Scald nice smooth tomatoes and cook in granite kettle; " simmer," not boil, ten minutes ; salt, pepper as for use ; then fill cans very full; just before sealing put in a lump of fresh butter the size of a walnut. Tomatoes canned this way will keep for years.
Peel and slice tomatoes (not too ripe) in the proportion of one-third corn to two-thirds tomatoes; put on in porcelain or granite kettle ; let boil fifteen minutes; can immediately in tin or glass. Some take equal parts of corn and tomatoes, and prepare as above.

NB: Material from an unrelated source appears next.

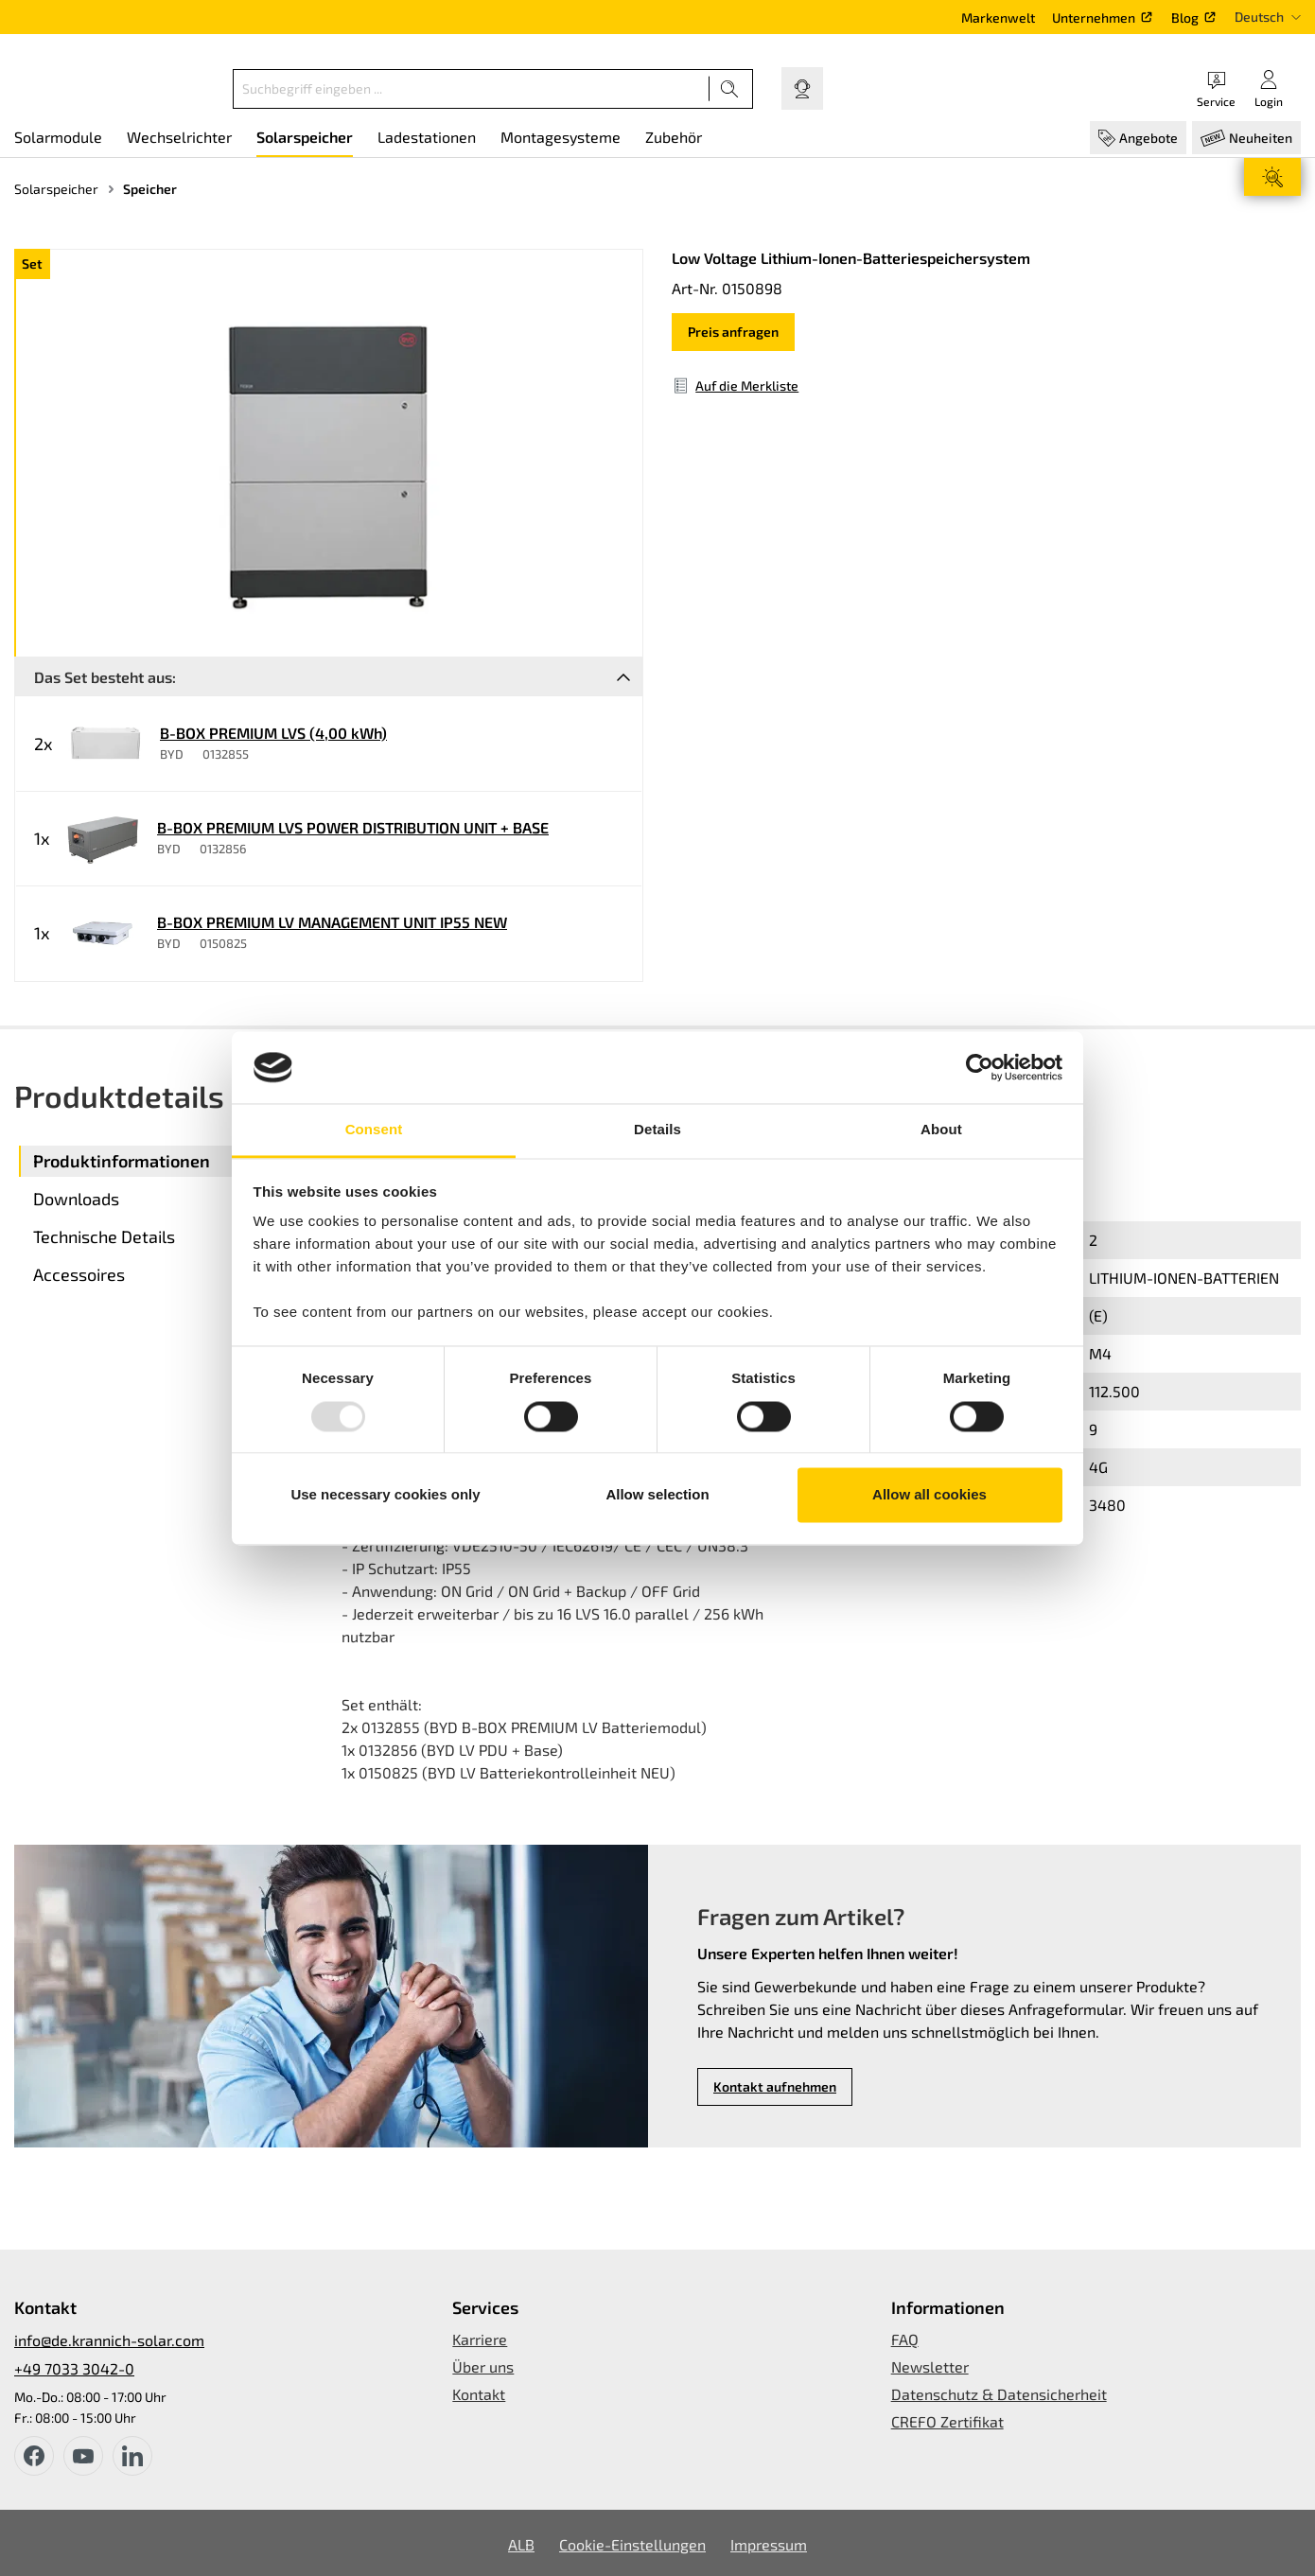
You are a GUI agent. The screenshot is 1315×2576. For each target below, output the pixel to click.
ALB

Wipe and core sour apples. Place them in an earthen or agate-ware baking dish - never use tin for apples - and fill the centre of each apple with sugar. Measure one tablespoonful water for each apple, and pour it around the apples, being careful not to pour it through the centres, so as to take away the sugar. Bake until the apples are soft, from twenty to forty-five minutes. When done, place on an attractive dish. Strain the juice, measure, and put it into an agate saucepan. For each half cup of juice add one-third cup sugar. Boil five minutes, and pour it over the apples. Serve cold with milk or cream.

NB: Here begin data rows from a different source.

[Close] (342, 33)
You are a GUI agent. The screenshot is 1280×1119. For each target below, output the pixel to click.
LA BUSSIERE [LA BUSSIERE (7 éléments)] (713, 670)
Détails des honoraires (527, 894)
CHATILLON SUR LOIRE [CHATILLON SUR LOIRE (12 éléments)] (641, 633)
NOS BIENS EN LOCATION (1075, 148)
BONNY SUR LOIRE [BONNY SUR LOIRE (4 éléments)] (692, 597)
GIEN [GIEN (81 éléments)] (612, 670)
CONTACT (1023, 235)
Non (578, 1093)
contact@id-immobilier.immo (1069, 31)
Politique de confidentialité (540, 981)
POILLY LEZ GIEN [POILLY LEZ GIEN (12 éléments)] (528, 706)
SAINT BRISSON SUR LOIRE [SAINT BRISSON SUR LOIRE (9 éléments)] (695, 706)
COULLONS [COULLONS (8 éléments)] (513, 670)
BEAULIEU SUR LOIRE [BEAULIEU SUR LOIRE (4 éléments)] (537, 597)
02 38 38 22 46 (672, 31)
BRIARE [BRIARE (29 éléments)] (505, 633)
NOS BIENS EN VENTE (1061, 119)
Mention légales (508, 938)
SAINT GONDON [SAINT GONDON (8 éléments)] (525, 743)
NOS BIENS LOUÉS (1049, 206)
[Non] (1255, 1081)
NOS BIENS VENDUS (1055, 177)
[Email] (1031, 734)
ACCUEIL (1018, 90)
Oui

Remove the skin and leave the pears whole, or cut them into quarters and take out the cores. Put into a deep earthen dish. To each pint of fruit add quarter cup brown sugar, quarter cup water. Cover, and bake in a moderate oven until soft. This dish is good if baked one hour, but becomes richer if cooked three or four hours. Apples, peaches and quinces may be baked in the same way.
Quarter, pare and core sour apples. Put them into an agate saucepan, with just enough water to keep them from burning, and cook until soft. Stir in sugar, allowing half cup sugar for six medium-sized apples, and boil five minutes. Strain through a wire' strainer. Cool and serve.

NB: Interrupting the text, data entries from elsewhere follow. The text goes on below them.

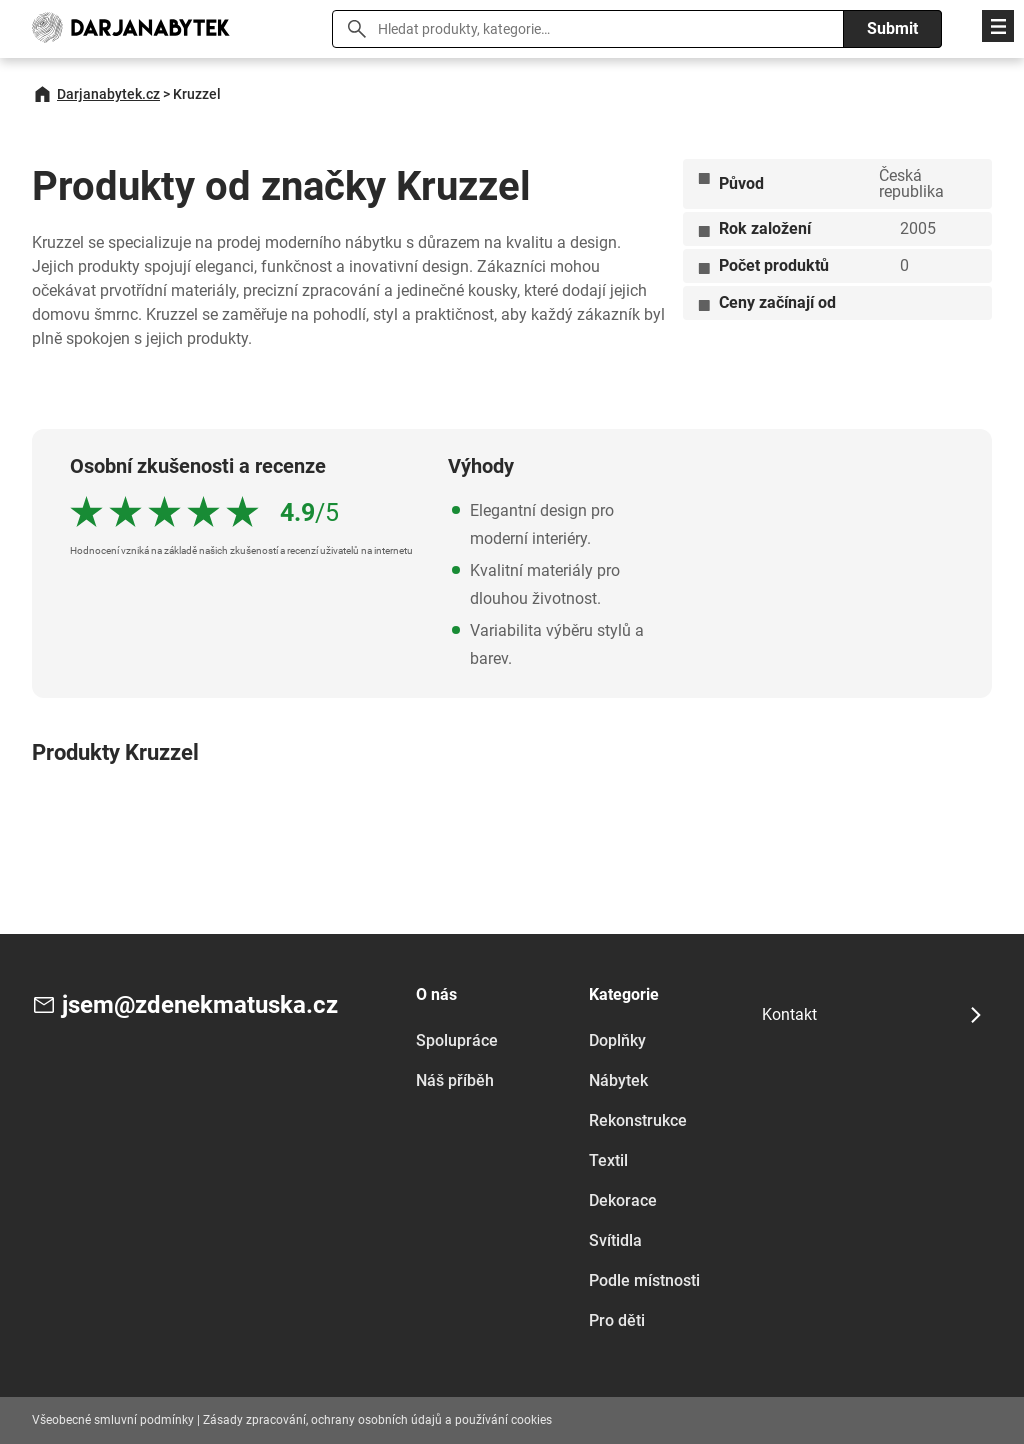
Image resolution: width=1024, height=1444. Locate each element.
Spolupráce (457, 1040)
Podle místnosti (644, 1280)
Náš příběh (455, 1080)
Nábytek (618, 1080)
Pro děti (617, 1320)
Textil (608, 1160)
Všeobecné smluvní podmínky (113, 1420)
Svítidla (615, 1240)
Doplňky (617, 1040)
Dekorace (623, 1200)
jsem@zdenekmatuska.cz (200, 1005)
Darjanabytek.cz (108, 94)
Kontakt (789, 1014)
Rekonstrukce (638, 1120)
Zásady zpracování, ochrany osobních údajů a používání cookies (377, 1420)
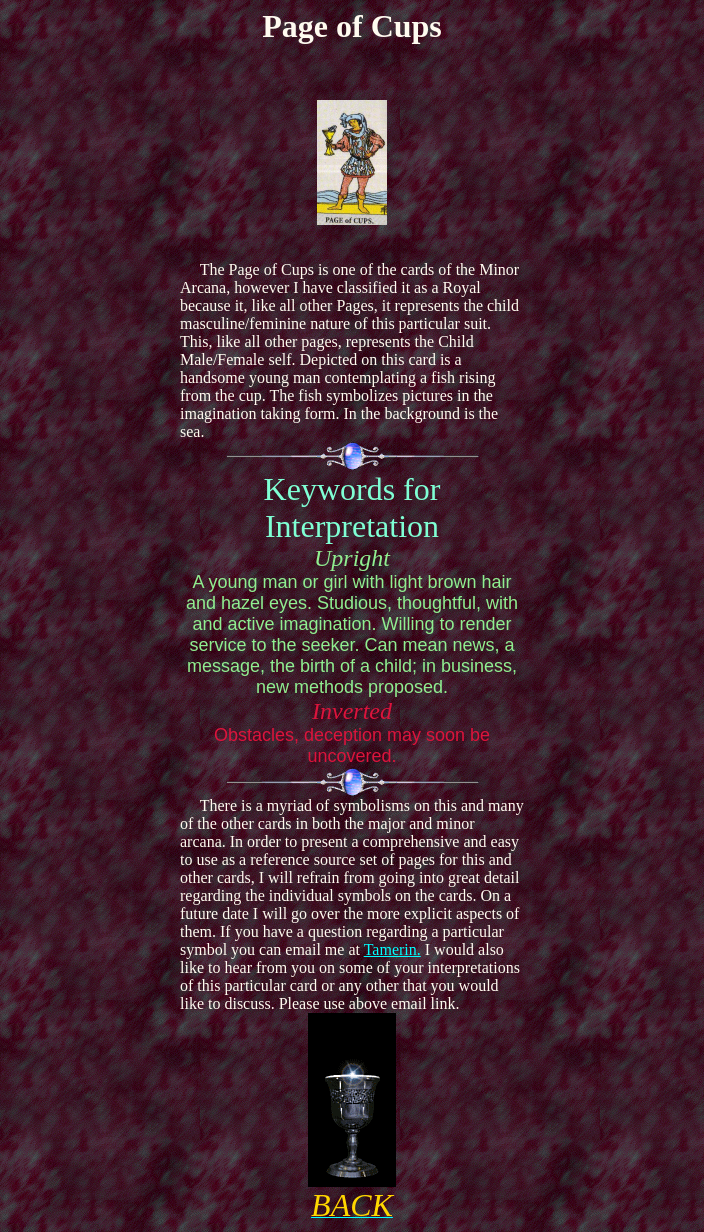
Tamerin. (392, 949)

Wash one pound dried apricots carefully, taking each piece in the fingers. Put them into a pan with three cups water, and soak two hours or over night. Then cover them and stand them over a moderate fire. Let them come to a boil, and cook gently ten minutes. Add half cup sugar and cook five minutes longer.
Prepare and cook them in the same manner as apricots. One pound of prunes will require a quarter cup of sugar. Just before removing from the stove, add two tablespoonfuls lemon juice. The prunes should be soft, but not broken.
Take four cups cranberries. Pick them carefully. Put them into a pan with a cup of water, and cover them closely. Stand them over a moderate fire, let them come to a boil, and cook gently eight minutes. Add two cups of sugar, and cook two minutes longer. When cold the skins will be tender and the juice will form a delicate jelly.
Cook the fruit as directed in the above recipe and press it through a strainer into a mold or glass dish.
Put a quart of ripe cranberries into a saucepan with a teacupful of water. Stew slowly, stirring often; cook ten minutes. Take from fire and sweeten well with white sugar. Put into a mold. Or strain the pulp through a sieve into a mold wet with cold water, and when firm turn into a glass dish. Eat with roast turkey or game.
Wash one cup of rhubarb and cut it into inch pieces without removing the skin, as this gives a pretty pink color to the juice. Put it in an agate double boiler without water, sprinkle one-third cup of sugar over it and steam half hour, or until soft. Do not stir it, as it breaks the pieces.